Spotting too much trading in your investment account protects your money.

Here are key indicators to watch for:

  • High Trading Volume: An unusually large number of trades within your account over a short period should raise a red flag.
  • Mismatch with Investment Goals: Transactions that do not align with your stated investment objectives or risk tolerance.
  • Increased Commissions and Fees: A significant rise in costs associated with trades in your account, which can eat into your investment returns.
  • Short Holding Periods: Frequent buying and selling of securities that result in short holding periods for investments.
  • Unsolicited Trades: Trades made without your approval or knowledge.

Being alert to these signs can help you detect and address potential churning in your investment account.

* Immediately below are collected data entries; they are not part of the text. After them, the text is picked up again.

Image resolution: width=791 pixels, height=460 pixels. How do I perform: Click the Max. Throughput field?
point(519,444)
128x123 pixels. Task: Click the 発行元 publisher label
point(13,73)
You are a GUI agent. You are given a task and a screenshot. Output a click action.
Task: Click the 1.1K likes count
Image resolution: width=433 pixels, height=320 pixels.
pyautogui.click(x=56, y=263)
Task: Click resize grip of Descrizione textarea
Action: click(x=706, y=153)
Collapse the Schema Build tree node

Proving Broker Control Over Account Transactions

The first element in a churning claim is demonstrating that the broker had de facto control over the trading activities in your account. The broker may not always need formal permission to trade. They could act without your input, taking control of decisions.

Establishing Control

To establish that a broker controlled the account, evidence can include:

  • Communications between you and the broker
  • Your trading history (including patterns that suggest a lack of engagement in trading decisions)
  • Any agreements or contracts

Gather documentation and records that illustrate the broker’s made trade decisions without the necessary input or consent from you, the client.

Demonstrating Excessive Trading

The second fact to prove in a churning claim is that the level of account activity exceeded your investment objectives and risk tolerance.

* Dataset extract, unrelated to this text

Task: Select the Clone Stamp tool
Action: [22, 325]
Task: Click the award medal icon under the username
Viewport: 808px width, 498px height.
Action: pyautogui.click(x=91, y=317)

“Excessive” can vary widely from one investor to another, depending on their financial goals and how much risk they want to take.

Our lawyers know how to make this subjective assessment.

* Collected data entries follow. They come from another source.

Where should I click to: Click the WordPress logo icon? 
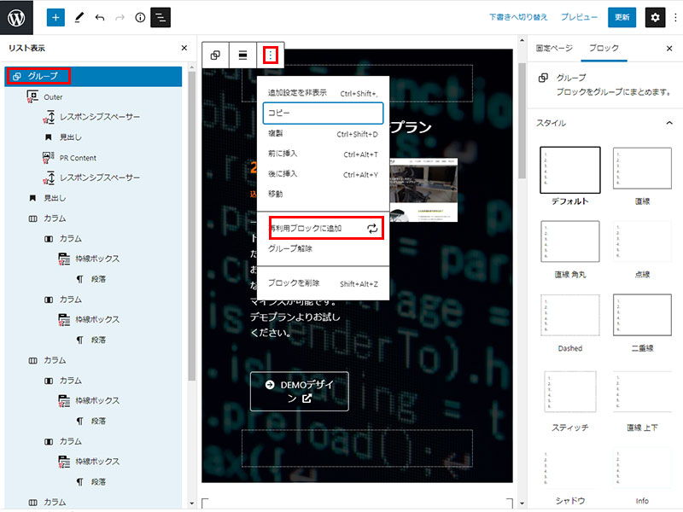coord(17,17)
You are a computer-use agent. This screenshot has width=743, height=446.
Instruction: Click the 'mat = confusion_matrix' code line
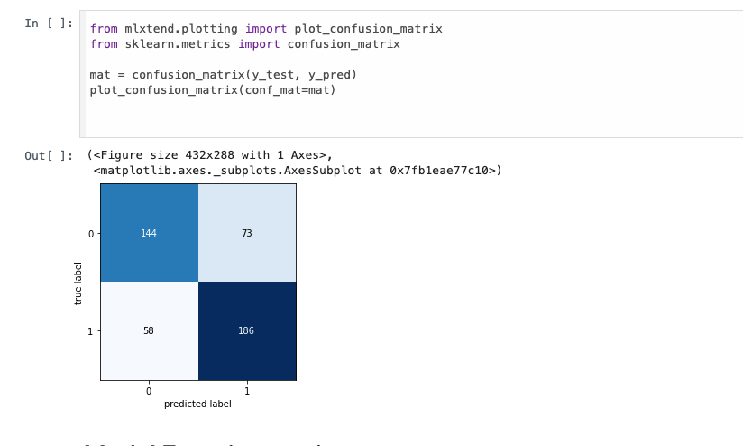(x=224, y=75)
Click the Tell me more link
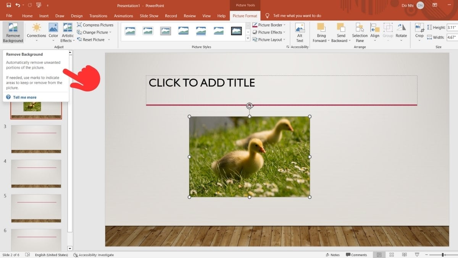The image size is (458, 258). 25,97
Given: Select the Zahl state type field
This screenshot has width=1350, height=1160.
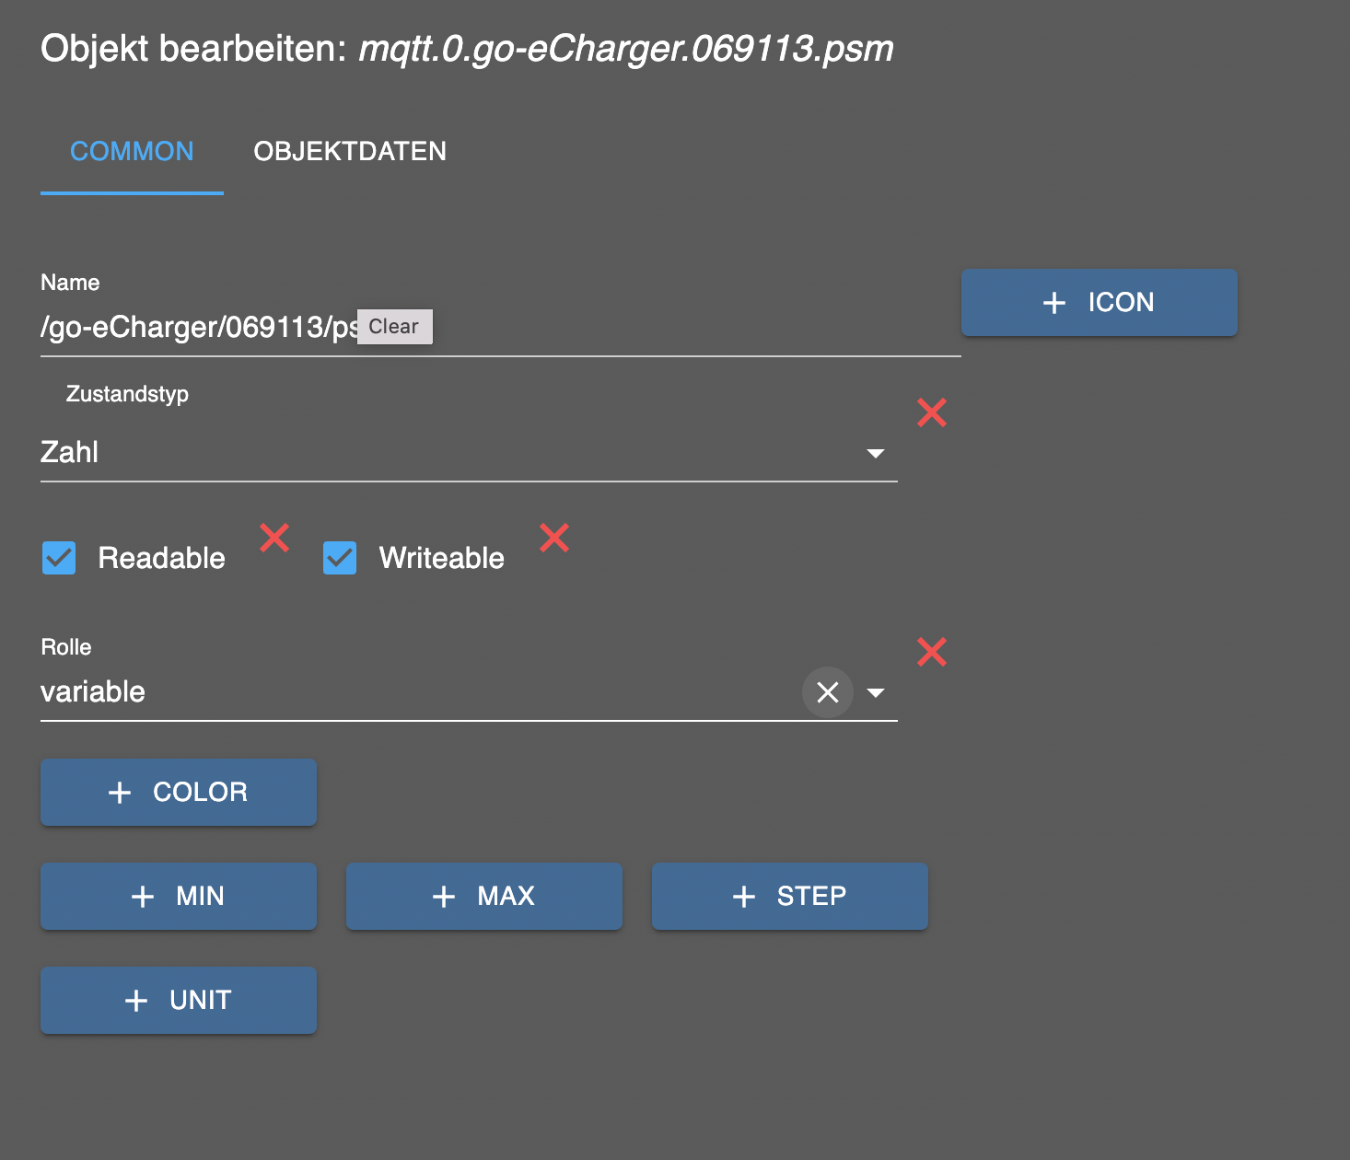Looking at the screenshot, I should [x=442, y=453].
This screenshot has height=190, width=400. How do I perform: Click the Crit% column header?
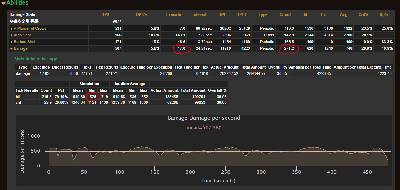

What Constitutes Excessive Trading?

Excessive Trading or ChurningTo successfully argue that trading was excessive, you must provide a clear picture of your investment objectives and risk tolerance at the time the alleged churning occurred.

This often involves reviewing:

  • Your initial account setup documents
  • Your financial situation
  • Any relevant communications with your broker about your investment goals

Then, we compare this information against the trading activity in your account. This includes the turnover rate and the cost-to-equity ratio to determine if the broker took disproportionately aggressive actions compared to your stated objectives.

The Path to Success in Churning Claims

Winning a churning claim requires a well-prepared case that convincingly proves both control of the account by the broker and the excessive nature of the trading activities. Here are steps to strengthen your claim:

Gather Comprehensive Documentation

When you’re dealing with a churning claim, your mission is to collect as much evidence as possible. Our lawyers can help you collect this evidence. This evidence includes all emails, messages, agreements, and account statements that show what you and your broker talked about and the trades made in your account.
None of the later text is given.